3 Siguiendo a Horacio Crespo: “Cuando utilizamos el término estalinista en el área de la cultura nos referimos a un corpus de teorizaciones acerca del arte y la literatura elaboradas en la Unión Soviética de la época y transmitidas verticalmente como doctrina obligada a todos los ”partidos fraternos”, tanto en lo concerniente a los fundamentos de la estética como a la función de los productos artísticos en la sociedad, y a posiciones y conceptos que normaban con bastante rigidez la actividad creativa y crítica de los militantes del Partido. Pero también influenciaba a los actores del campo cultural –artistas, críticos, escritores, intelectuales en general-, ya fuesen compañeros de ruta o simpatizantes de la línea político-ideológica comunista en el país, como también adherentes y admiradores de la experiencia soviética, que constituían el conjunto bastante extenso denominado –en terminología de la época, signada por las tensiones de la Guerra Fría- el campo de los artistas e intelectuales progresistas y amantes de la paz” (Crespo, 1999:424).

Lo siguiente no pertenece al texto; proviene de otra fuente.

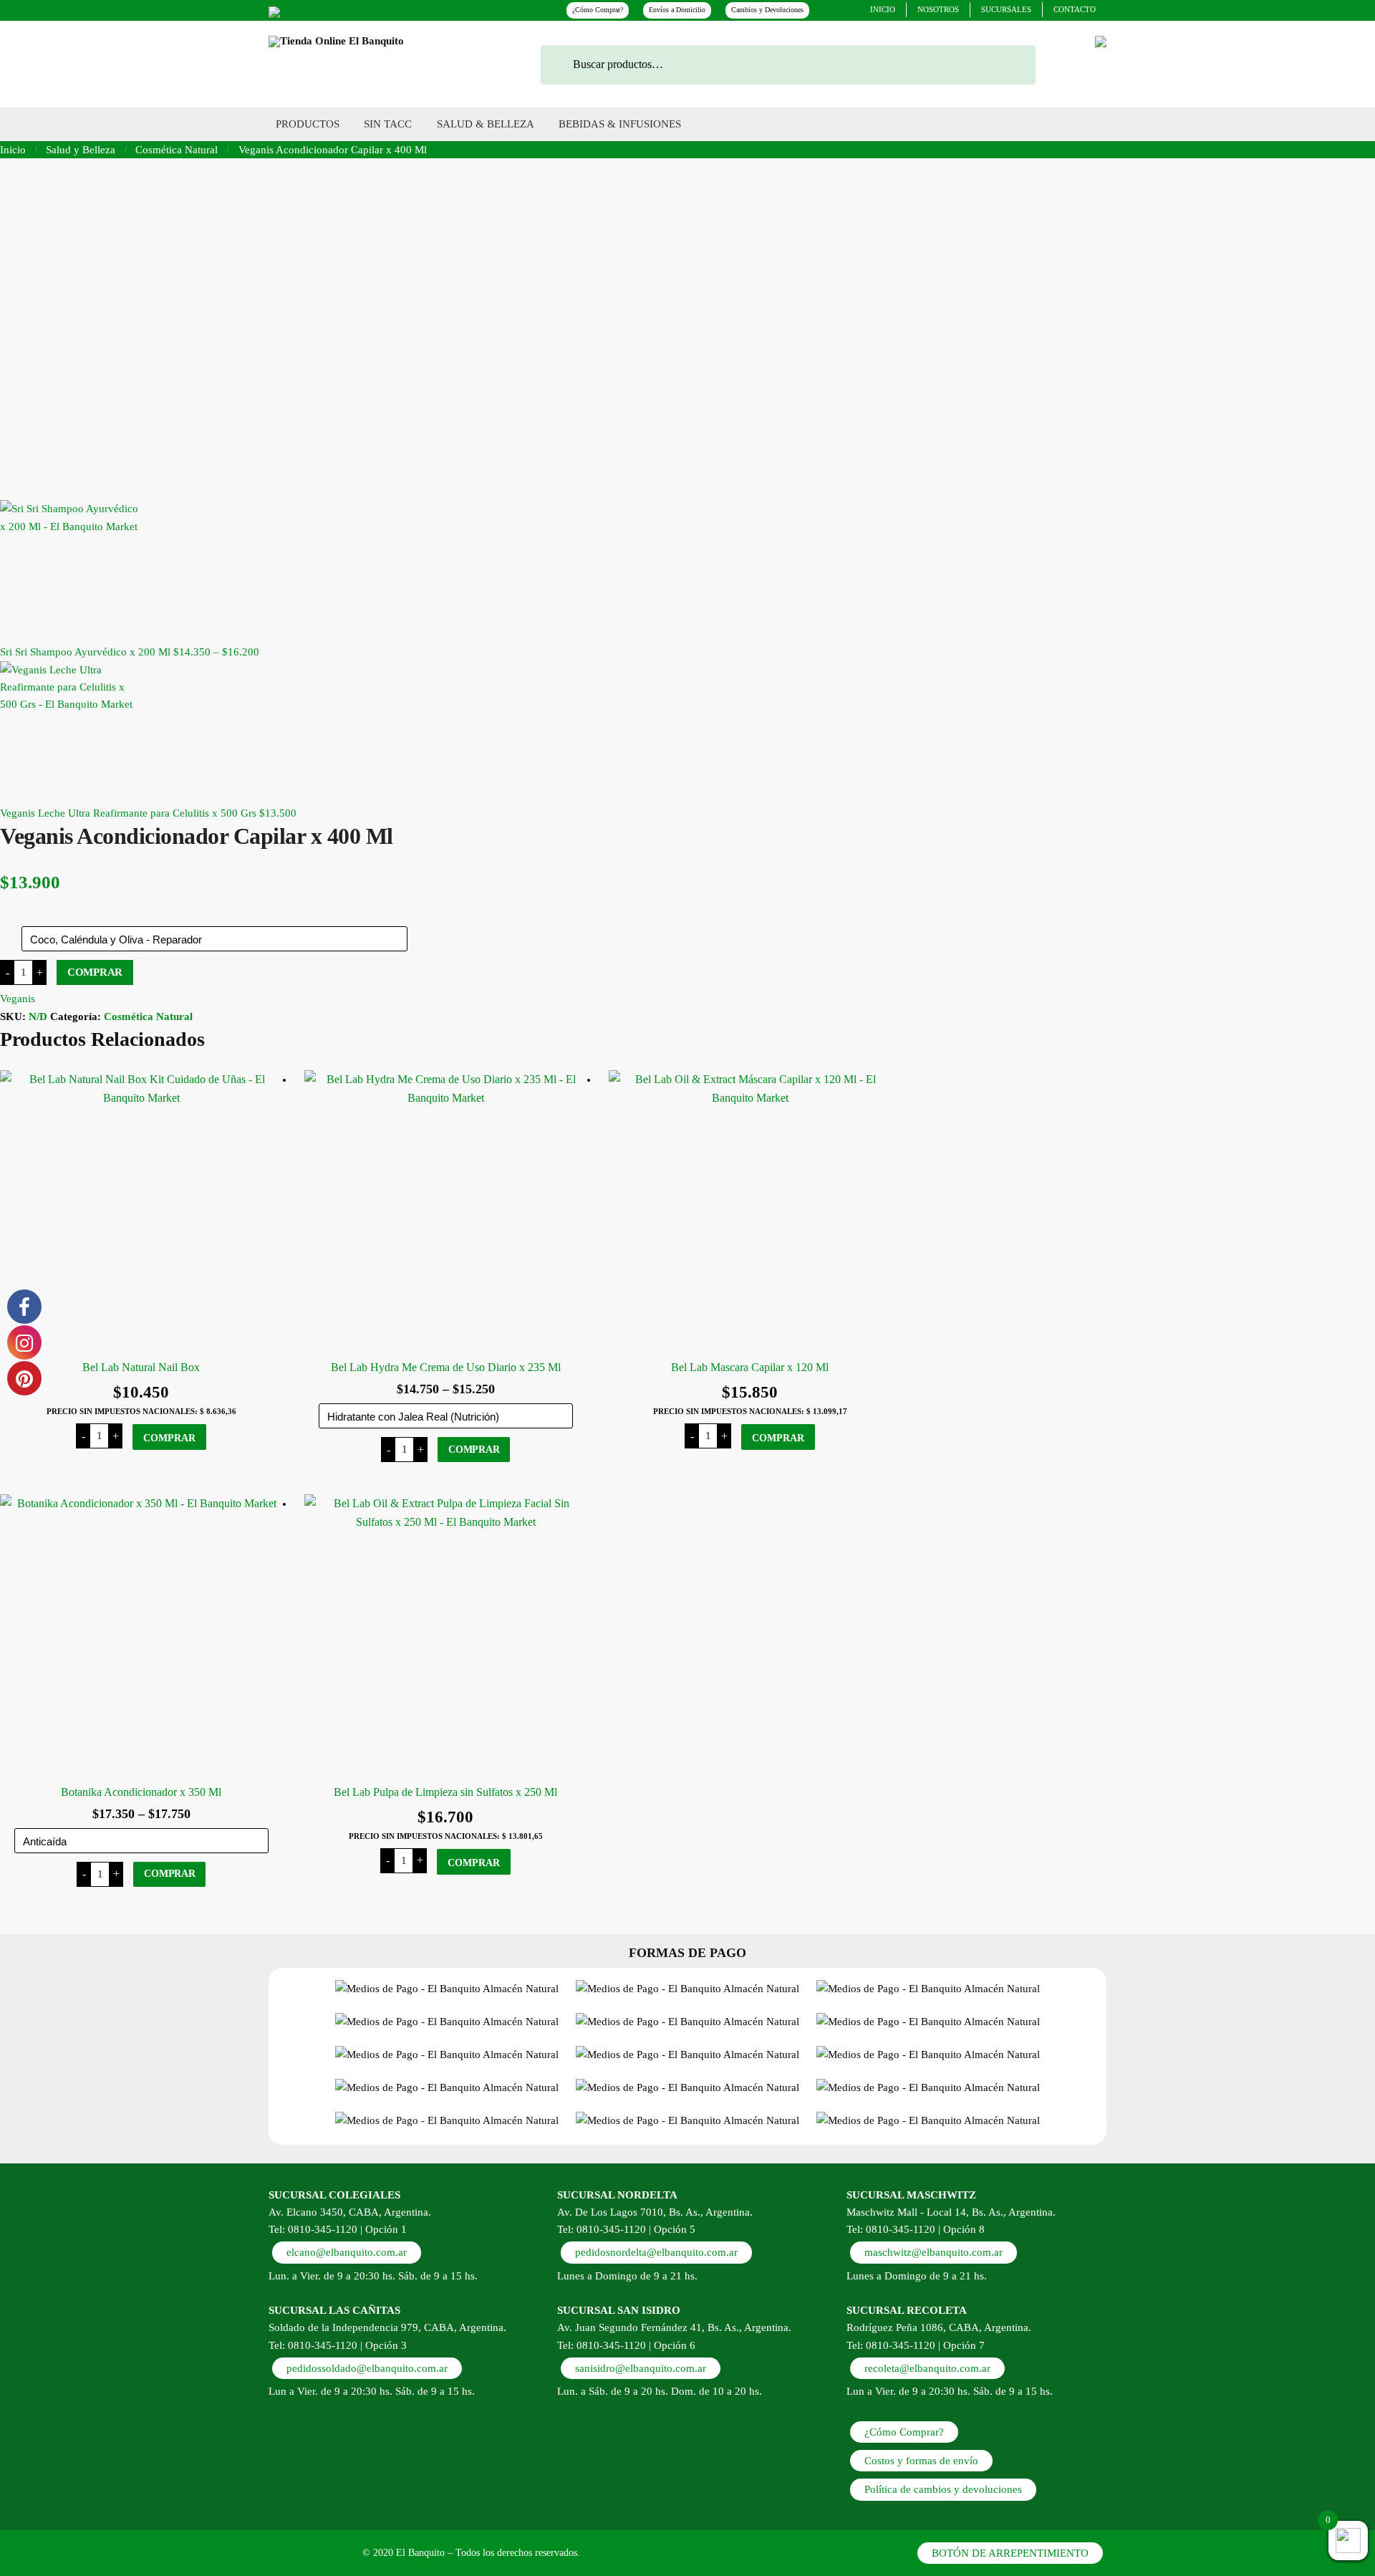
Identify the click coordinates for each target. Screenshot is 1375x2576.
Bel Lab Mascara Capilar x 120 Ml (750, 1367)
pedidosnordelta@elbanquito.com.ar (656, 2252)
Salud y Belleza (80, 149)
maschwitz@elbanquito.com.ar (933, 2252)
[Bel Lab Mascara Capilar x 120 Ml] (750, 1211)
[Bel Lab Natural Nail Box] (141, 1211)
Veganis (17, 998)
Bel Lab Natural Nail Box (141, 1367)
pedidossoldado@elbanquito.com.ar (367, 2368)
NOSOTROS (938, 9)
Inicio (13, 149)
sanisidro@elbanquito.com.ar (640, 2368)
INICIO (882, 9)
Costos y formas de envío (921, 2460)
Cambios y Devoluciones (767, 10)
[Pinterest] (274, 10)
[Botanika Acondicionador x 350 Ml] (141, 1635)
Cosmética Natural (176, 149)
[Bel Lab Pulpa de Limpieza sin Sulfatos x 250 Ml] (445, 1635)
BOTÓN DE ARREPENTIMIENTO (1010, 2553)
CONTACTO (1074, 9)
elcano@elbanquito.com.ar (346, 2252)
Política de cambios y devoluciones (943, 2489)
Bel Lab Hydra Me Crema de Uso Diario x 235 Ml (446, 1367)
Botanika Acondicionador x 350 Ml (141, 1792)
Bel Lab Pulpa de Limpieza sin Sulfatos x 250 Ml (445, 1792)
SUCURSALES (1006, 9)
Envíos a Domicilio (677, 10)
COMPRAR (94, 972)
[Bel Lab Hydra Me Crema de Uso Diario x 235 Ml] (445, 1211)
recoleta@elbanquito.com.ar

4 Máximo Gorki (1868-1936) es probablemente el más notable de los escritores que desarrollaron su actividad en Rusia tanto antes como después de la revolución de Octubre. En los años previos a la revolución de 1917 residía fundamentalmente en San Petersburgo, donde apoyaba al ala bolchevique del Partido Socialdemócrata, teniendo participación activa en sus filas. Más tarde planteó diferencias con Lenin y Trotsky, y en su última etapa en suelo ruso, Gorki se convierte en propagandista del estalinismo. En 1934 es el primer director de la Unión de Escritores Soviéticos, desde la que aboga por los principios del realismo socialista.

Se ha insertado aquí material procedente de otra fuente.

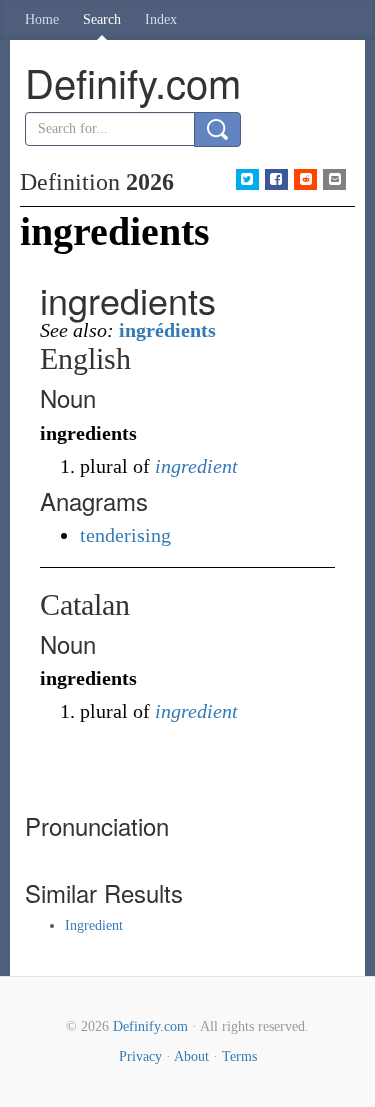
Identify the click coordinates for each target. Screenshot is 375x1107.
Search (102, 19)
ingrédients (167, 330)
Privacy (140, 1056)
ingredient (196, 466)
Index (161, 19)
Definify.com (150, 1026)
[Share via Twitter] (247, 179)
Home (42, 19)
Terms (239, 1056)
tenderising (125, 535)
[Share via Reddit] (305, 179)
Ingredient (94, 925)
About (191, 1056)
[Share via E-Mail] (334, 179)
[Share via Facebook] (276, 179)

5 Andréi Zhdánov (1896-1948). En 1915 se unió a la facción bolchevique del Partido Obrero Socialdemócrata de Rusia. Fue consuegro de Stalin y fue ascendiendo entre las filas de la organización hasta llegar a liderar su rama de Petrogrado. Se caracterizó por ser un férreo defensor del realismo socialista, entendiéndola como corriente estética que buscaba ser la representación artística del socialismo frente a los valores burgueses y reaccionarios. Hasta fines de la década de 1950 su código ideológico, conocido como zhdanovismo, dominó en gran medida la producción cultural de la Unión Soviética. Zhdánov es conocido por sus ataques contra figuras como Sergéi Eizenshtéin, pero bajo su hegemonía cultural muchos otros artistas, menos famosos, fueron descalificados y perseguidos. El resultado de esta política fue un desierto cultural.
6 Cf. Surkov, Alexei (1955), “Acerca del estado y los problemas de la literatura soviética”, en Cuadernos de Cultura, Nº 20, p.59.

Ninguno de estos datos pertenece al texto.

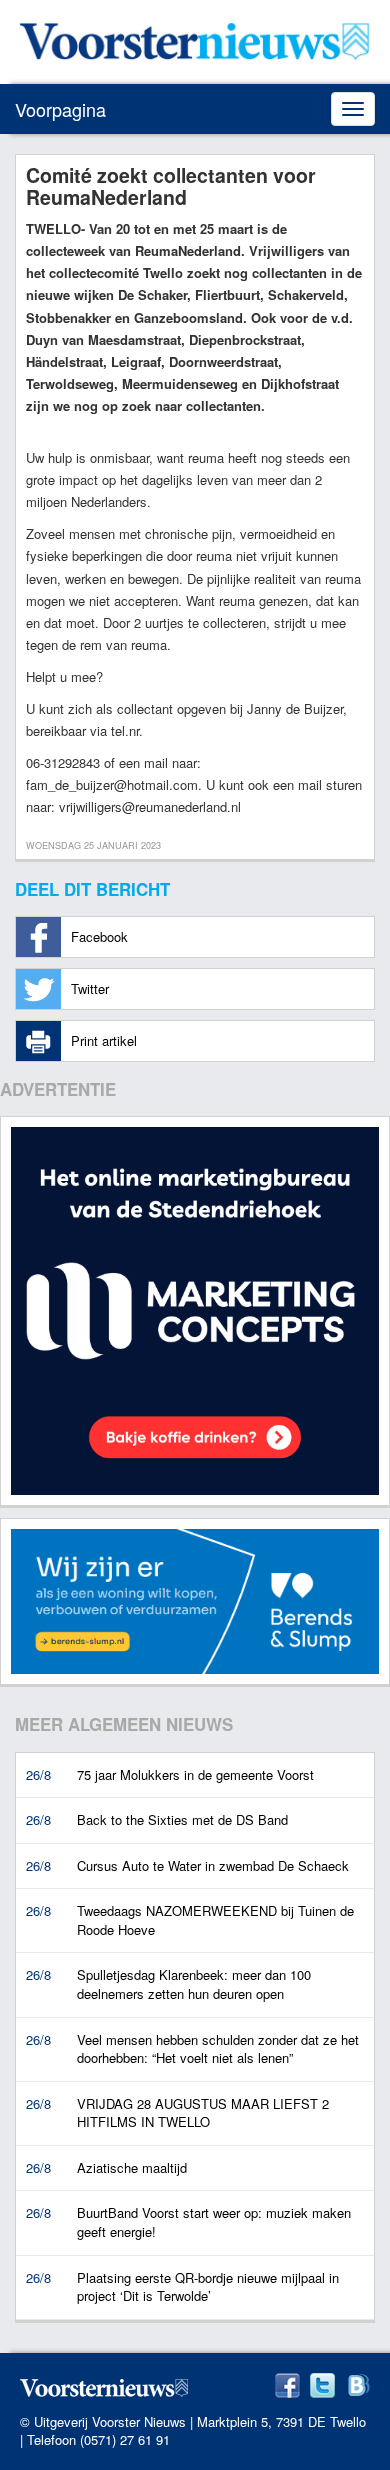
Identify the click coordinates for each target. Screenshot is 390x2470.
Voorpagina (60, 109)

7 El autor identifica el “nuevo realismo” con la “cosmovisión dialéctico materialista”. Considera que esta estética “no se propone una poética prescriptiva determinada; es, simplemente, el arte de una concepción del mundo que coincide con la objetividad de lo real. Busca, a partir de una tendencia clavada en la realidad contemporánea, restablecer íntegramente el diálogo total del arte con el mundo del hombre; restablecer al realismo como método propio del arte.”(Portantiero, 1961: 61). Las cursivas son del autor.